We had an amazing loader in Eugene "Geno" Pierce.  Geno was big, strong and quick.  He could flip and armor-piercing round into the breach one-handed in two seconds and have the second round in the chamber while the first one was still rattling to the bottom of the turret after the first shot.  Our driver, Rich Burhans, was a lanky, laid-back Minnesotan.  He was perfect as a driver.  He could wait calmly during long delays and then driver the 54-ton tank smoothly down the firing lanes.

On the final day of tank gunnery when we were next up to fire on the moving range, Merc walked off into the woods to "have a smoke."  He came back calm and happy.  We were ready to fire.  Would three months of practice really pay off on the ten-minute "Final Exam" for tankers?

Next post.

Other posts on Fury:

Fourth time watching Fury

Review

Faith in Fury

Memories

Saturday, October 25, 2014

Review of "Fury"

Last night I went to see the movie "Fury" at the 945pm showing.  That meant movie did not start until 1006pm and was not over until after midnight.
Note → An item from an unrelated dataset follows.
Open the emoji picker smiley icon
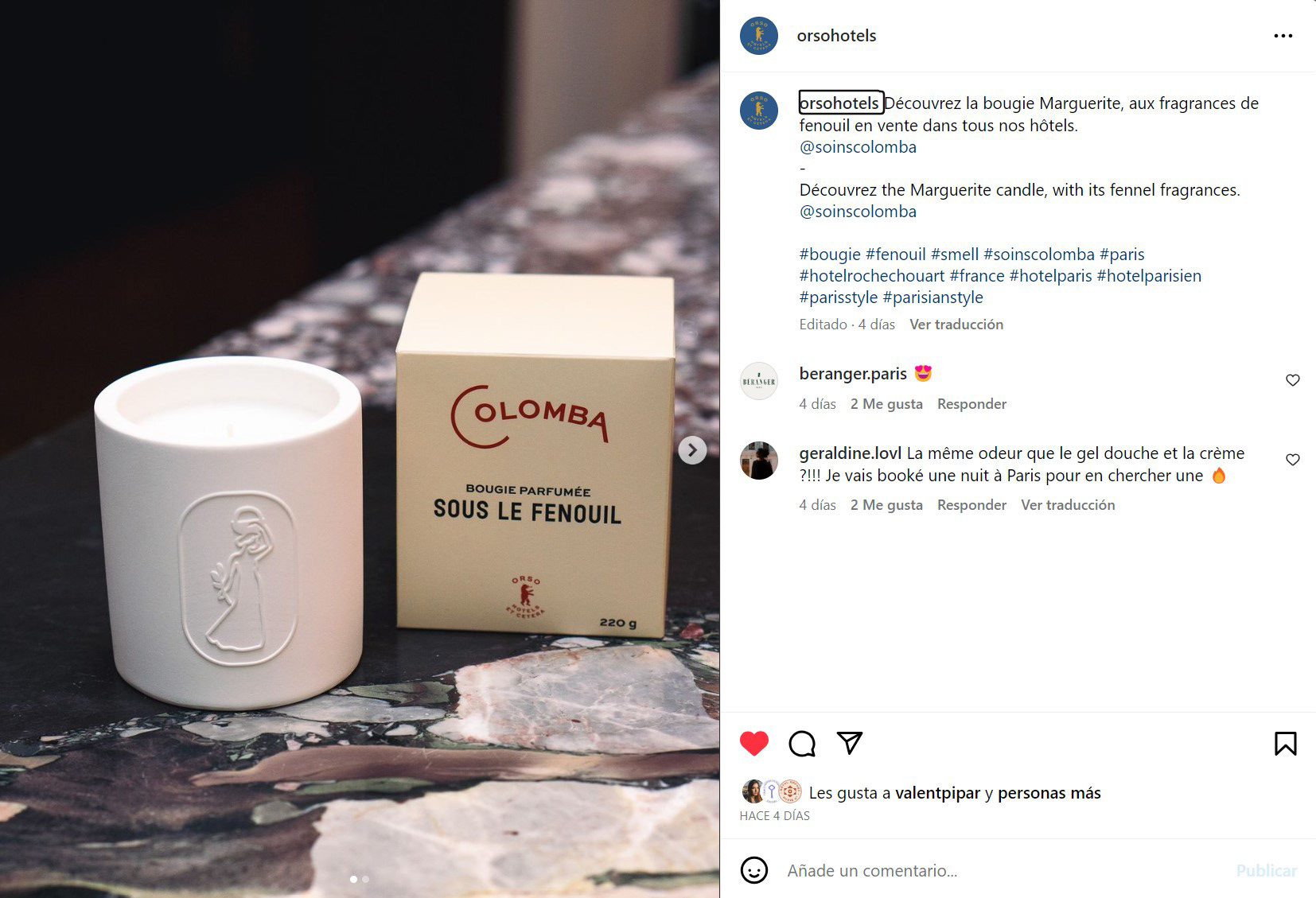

At more than 20,000 days my life is much too long to say for sure this is the best movie I have ever seen, but it is the best movie I can remember ever seeing.  I walked out of the movie slowly after watching the credits.

I never stay for the credits.

But the credits of Fury show actual footage from World War 2 I remember from documentaries.

The story begins in the flaming, smoking wreckage of a tank battle with a lone German on a horse riding into the scene.  The somber calm is broken when Brad Pitt jumps from his tank and kills the German with a knife.  Pitt and his crew are the only survivors of the battle.  They get the disabled tank running and return to the war.

From this scene onward, the movie gets perfectly right the claustrophobic, noisy dangerous world inside a tank.  Even without a war, every tank turret is divided in half by a main gun.  When the main gun is fired, the gun recoils almost to the back of the turret.  Hands, legs, gear, bodies or anything else behind the main gun gets crushed.  This movie gets that danger right.  The crew calls the metal enclosure home, but home is a place that can turn into a fuel and ammo fueled inferno.

In the middle of the movie, four American Sherman tanks are attacked by one German Tiger tank.  The American tanks are outgunned by the more heavily armored German tank and three of the four Sherman tanks are smoking wrecks by the time the brief, violent battle ends.  The way the fight went brought back my best memories of tank gunnery and how well a crew that agrees on little or nothing outside the tank can mesh to put fire on targets.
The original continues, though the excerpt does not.